» Source passage
▼
P v S and Cornwall County Council was a landmark case of the European Court of Justice (ECJ) which extended the scope of sex equality to discrimination against transsexuals.

The case concerned a United Kingdom (UK) trans woman, referred to as P in court proceedings, who was dismissed from her post after informing her employers that she was undergoing gender reassignment. She took her employers to an Employment Tribunal. The Tribunal agreed that she had been dismissed because of her gender reassignment, but was unable to rule that she had been discriminated against because at that time the Sex Discrimination Act (SDA) offered little protection to transsexual people. If P had been a trans man, he would have been treated in the same way and so there were no grounds in the SDA to rule that P had been discriminated against. However, the UK was part of the European Community and thus obliged to implement the Equal Treatment Directive. The Tribunal felt the scope of the Directive was wider than that of the SDA and accordingly asked the ECJ for a preliminary ruling. Effectively, the Tribunal asked the Court to rule whether the Directive precluded dismissal of a transsexual for a reason related to his or her gender reassignment.
▲
» Collected material
▼
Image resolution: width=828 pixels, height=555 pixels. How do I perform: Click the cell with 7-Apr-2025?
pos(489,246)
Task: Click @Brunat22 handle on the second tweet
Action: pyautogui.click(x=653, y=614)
▲
» List of tasks
1) Rewrite the passage on P v S and Cornwall County Council from "P v S and Cornwall" to "discrimination against transsexuals.", changing "landmark case" to "leading case".
2) Answer these questions using the passage on P v S and Cornwall County Council:
(a) Which court decided the case?
(b) What did P tell her employers before she was dismissed?
(c) What did the Employment Tribunal ask the European Court of Justice for?

» Results by task
1)
P v S and Cornwall County Council was a leading case of the European Court of Justice (ECJ) which extended the scope of sex equality to discrimination against transsexuals.

2)
(a) The European Court of Justice (ECJ).
(b) That she was undergoing gender reassignment.
(c) A preliminary ruling.